2.1 Dosing and Dose Adjustment
The recommended starting dose of Testim® is 50 mg of testosterone (one tube) applied once daily (preferably in the morning) to clean, dry intact skin of the shoulders and/or upper arms.
Dose Adjustment
To ensure proper dosing, serum testosterone concentrations should be measured. Morning, pre-dose serum testosterone concentrations should be measured approximately 14 days after initiation of therapy to ensure proper serum testosterone concentrations are achieved. If the serum testosterone concentration is below the normal range (300 ng/dL to 1,000 ng/dL), the daily Testim dose may be increased from 50 mg testosterone (one tube) to 100 mg testosterone (two tubes) once daily.

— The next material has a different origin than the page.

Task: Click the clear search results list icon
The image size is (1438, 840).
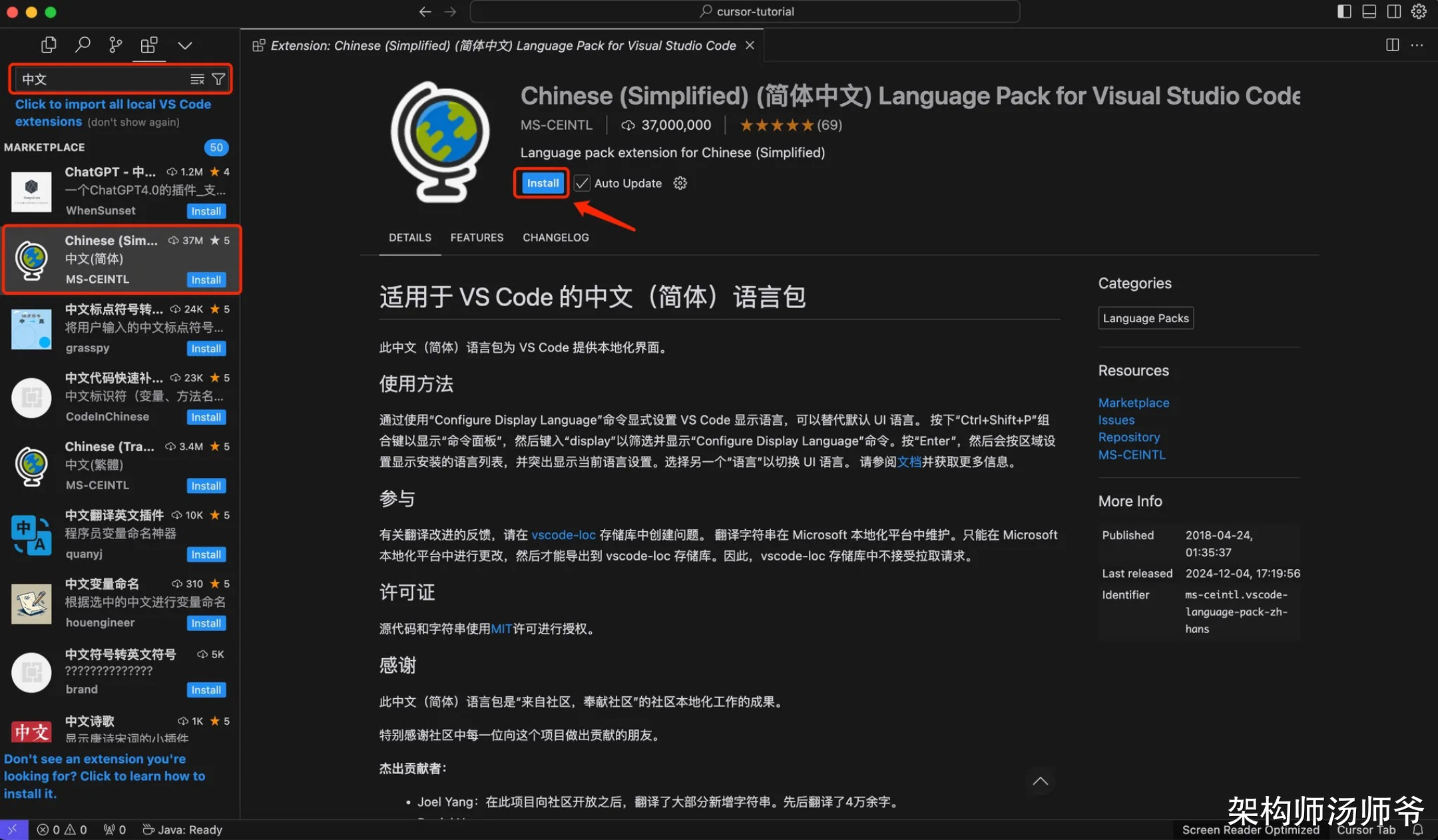Action: tap(197, 79)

The maximum recommended dose of Testim is 100 mg once daily.
The application site and dose of Testim are not interchangeable with other topical testosterone products.

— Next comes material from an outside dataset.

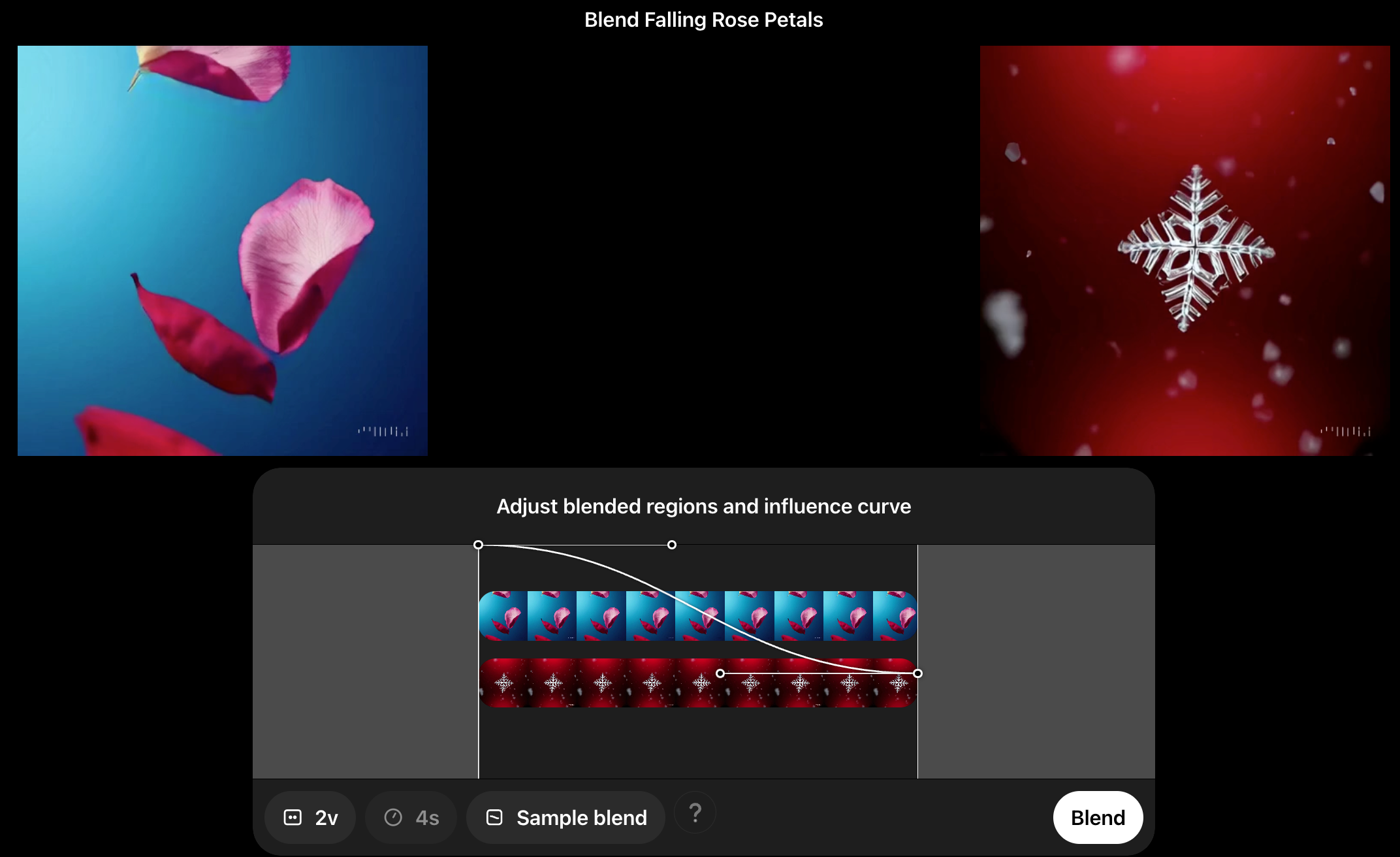The image size is (1400, 857).
Task: Click the right grey trimmed region
Action: tap(1036, 661)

2.2 Administration Instructions
Upon opening the tube the entire contents should be squeezed into the palm of the hand and immediately applied to the shoulders and/or upper arms (area of application should be limited to the area that will be covered by the patient’s short sleeve T-shirt (see figure below). Do not apply Testim to the genitals or to the abdomen.
Application sites should be allowed to dry for a few minutes prior to dressing. Hands should be washed thoroughly with soap and water after Testim has been applied. Avoid fire, flame or smoking during the application of Testim until the Testim has dried [see Warnings and Precautions (5.2), (5.14)].
In order to prevent transfer to another person, wear clothing to cover the application sites. If direct skin-to-skin contact with another person is anticipated, the application sites must be washed thoroughly with soap and water [see Warnings and Precautions (5.2) and Clinical Pharmacology (12.3)].
The patient should avoid swimming or showering or washing the administration site for a minimum of 2 hours after application [see Clinical Pharmacology (12.3)].
Strict adherence to the following precautions is advised in order to minimize the potential for secondary exposure to testosterone from Testim-treated skin:
Children and women should avoid contact with unwashed or unclothed application site(s) of men using Testim. Testim should only be applied to the upper arms and shoulders. The area of application should be limited to the area that will be covered by a short sleeve T-shirt. Patients should wash their hands with soap and water immediately after applying Testim. Patients should cover the application site(s) with clothing (e.g., a T-shirt) after the gel has dried. Prior to situations in which direct skin-to-skin contact is anticipated, patients should wash the application site(s) thoroughly with soap and water to remove any testosterone residue. In the event that unwashed or unclothed skin to which Testim has been applied comes in direct contact with the skin of another person, the general area of contact on the other person should be washed with soap and water as soon as possible.